The problem: Convert every line of the rows below into a Markdown table with the columns "No." and "Text", numbering the lines in order and omitting any blank ones.

Stored entries
--------------------------------

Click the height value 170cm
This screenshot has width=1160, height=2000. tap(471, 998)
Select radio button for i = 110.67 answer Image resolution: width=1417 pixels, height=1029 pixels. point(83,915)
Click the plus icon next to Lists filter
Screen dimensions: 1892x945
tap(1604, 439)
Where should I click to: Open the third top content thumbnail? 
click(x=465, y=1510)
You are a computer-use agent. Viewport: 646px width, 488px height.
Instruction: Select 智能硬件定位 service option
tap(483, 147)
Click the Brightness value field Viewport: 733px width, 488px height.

--------------------------------

Exercise response:
| No. | Text |
|---|---|
| 1 | Click the height value 170cm |
| 2 | This screenshot has width=1160, height=2000. tap(471, 998) |
| 3 | Select radio button for i = 110.67 answer Image resolution: width=1417 pixels, height=1029 pixels. point(83,915) |
| 4 | Click the plus icon next to Lists filter |
| 5 | Screen dimensions: 1892x945 |
| 6 | tap(1604, 439) |
| 7 | Where should I click to: Open the third top content thumbnail?  |
| 8 | click(x=465, y=1510) |
| 9 | You are a computer-use agent. Viewport: 646px width, 488px height. |
| 10 | Instruction: Select 智能硬件定位 service option |
| 11 | tap(483, 147) |
| 12 | Click the Brightness value field Viewport: 733px width, 488px height. |